| Assigned task |
Print only the lines from the one with "Akceptuj wszystko (154, 2509)" through the end of the data, exactly, and please omit pictures.
===============
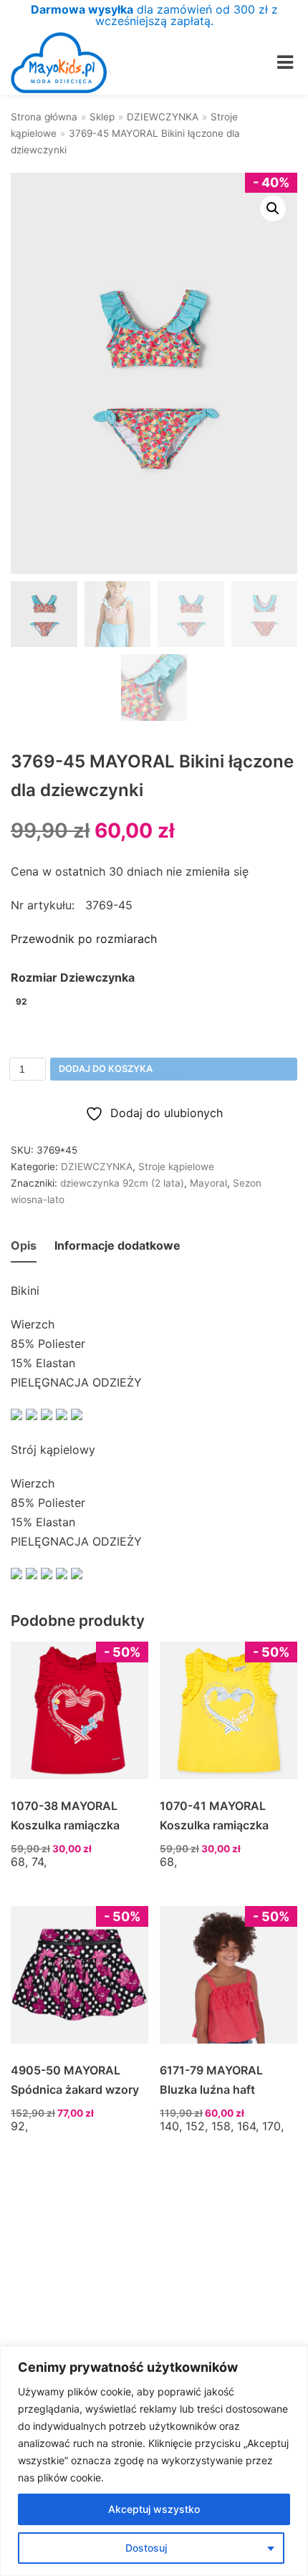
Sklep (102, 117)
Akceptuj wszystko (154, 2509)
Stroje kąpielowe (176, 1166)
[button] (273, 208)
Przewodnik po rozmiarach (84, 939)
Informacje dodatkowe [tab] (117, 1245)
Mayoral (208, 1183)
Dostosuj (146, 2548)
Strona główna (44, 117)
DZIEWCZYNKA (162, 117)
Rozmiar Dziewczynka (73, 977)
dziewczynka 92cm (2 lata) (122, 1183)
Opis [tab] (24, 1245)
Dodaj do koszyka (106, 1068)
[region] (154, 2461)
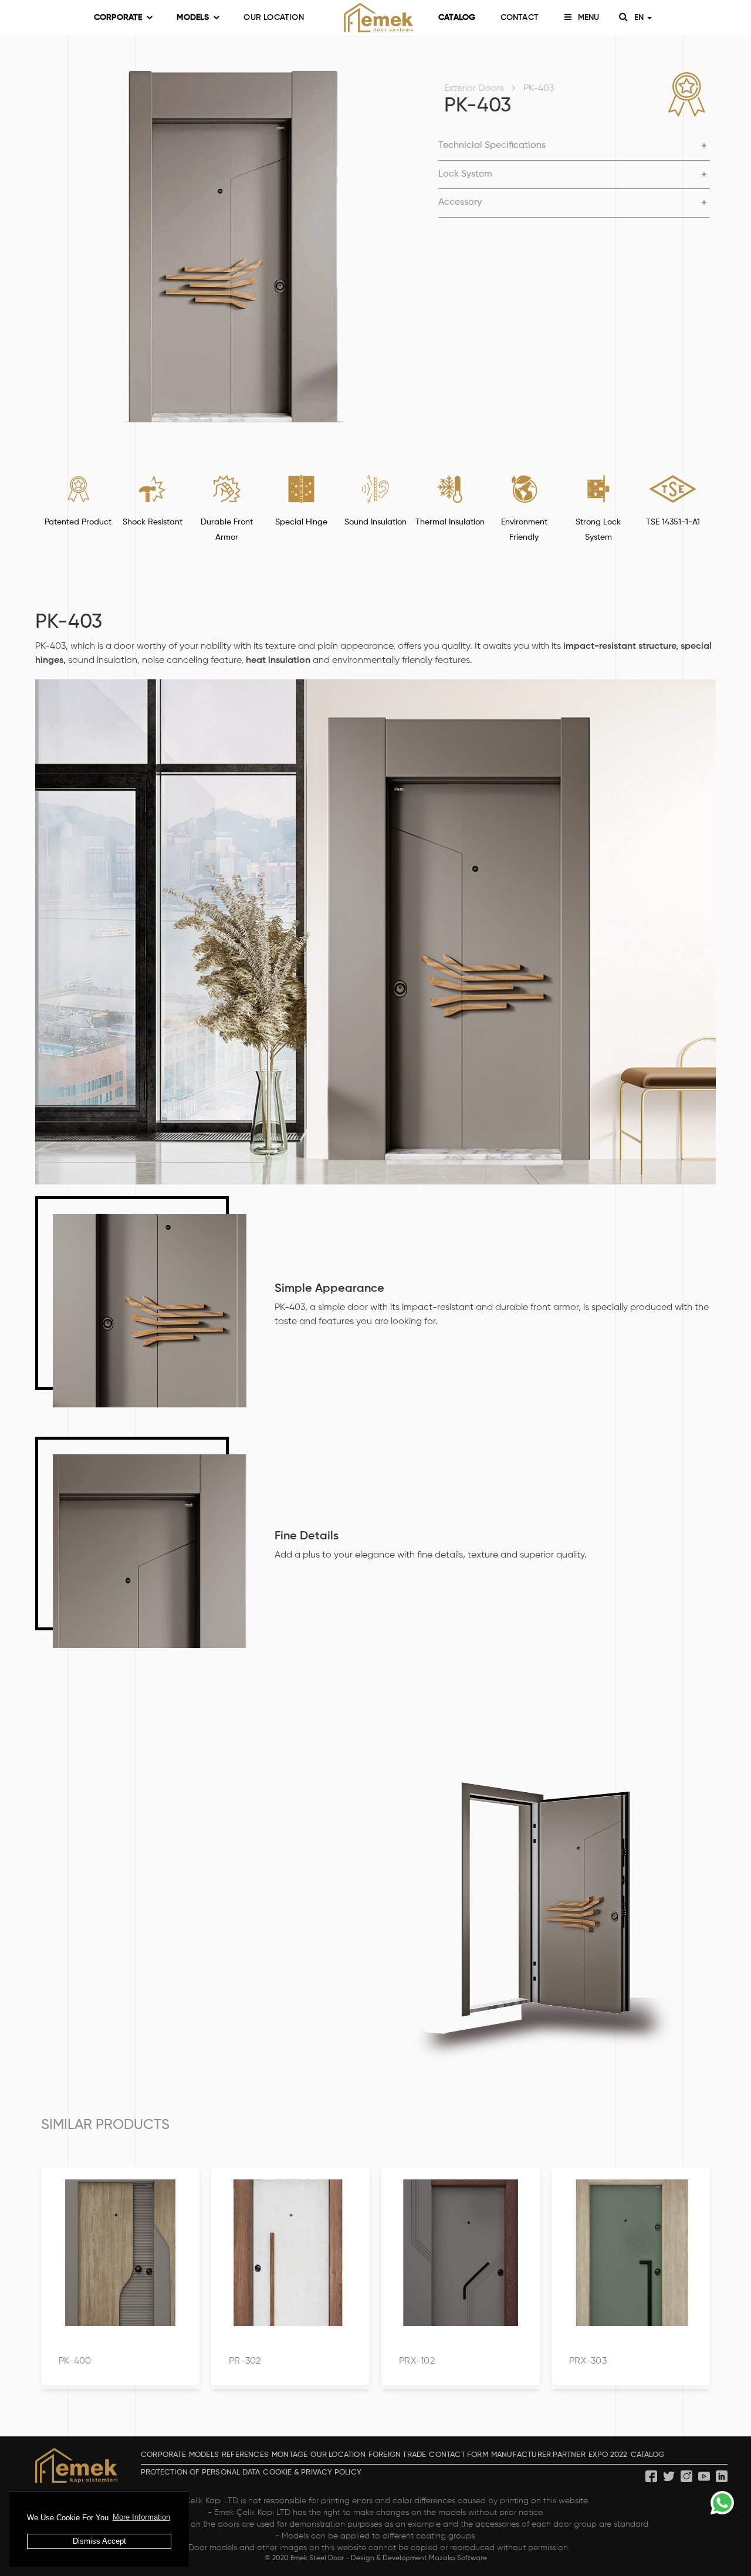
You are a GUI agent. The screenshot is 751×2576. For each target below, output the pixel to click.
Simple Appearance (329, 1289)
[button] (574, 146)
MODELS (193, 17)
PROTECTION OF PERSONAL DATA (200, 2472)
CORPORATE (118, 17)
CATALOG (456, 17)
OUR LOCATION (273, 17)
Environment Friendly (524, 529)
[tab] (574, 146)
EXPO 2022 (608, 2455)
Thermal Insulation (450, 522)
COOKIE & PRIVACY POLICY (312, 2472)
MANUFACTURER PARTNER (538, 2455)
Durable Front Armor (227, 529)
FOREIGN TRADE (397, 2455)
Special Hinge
===============
| Result |
Akceptuj wszystko (154, 2509)
Stroje kąpielowe (176, 1166)
[button] (273, 208)
Przewodnik po rozmiarach (84, 939)
Informacje dodatkowe [tab] (117, 1245)
Mayoral (208, 1183)
Dostosuj (146, 2548)
Strona główna (44, 117)
DZIEWCZYNKA (162, 117)
Rozmiar Dziewczynka (73, 977)
dziewczynka 92cm (2 lata) (122, 1183)
Opis [tab] (24, 1245)
Dodaj do koszyka (106, 1068)
[region] (154, 2461)
You are a GUI agent. The screenshot is 751×2576. For each target below, output the pixel to click.
Simple Appearance (329, 1289)
[button] (574, 146)
MODELS (193, 17)
PROTECTION OF PERSONAL DATA (200, 2472)
CORPORATE (118, 17)
CATALOG (456, 17)
OUR LOCATION (273, 17)
Environment Friendly (524, 529)
[tab] (574, 146)
EXPO 2022 (608, 2455)
Thermal Insulation (450, 522)
COOKIE & PRIVACY POLICY (312, 2472)
MANUFACTURER PARTNER (538, 2455)
Durable Front Armor (227, 529)
FOREIGN TRADE (397, 2455)
Special Hinge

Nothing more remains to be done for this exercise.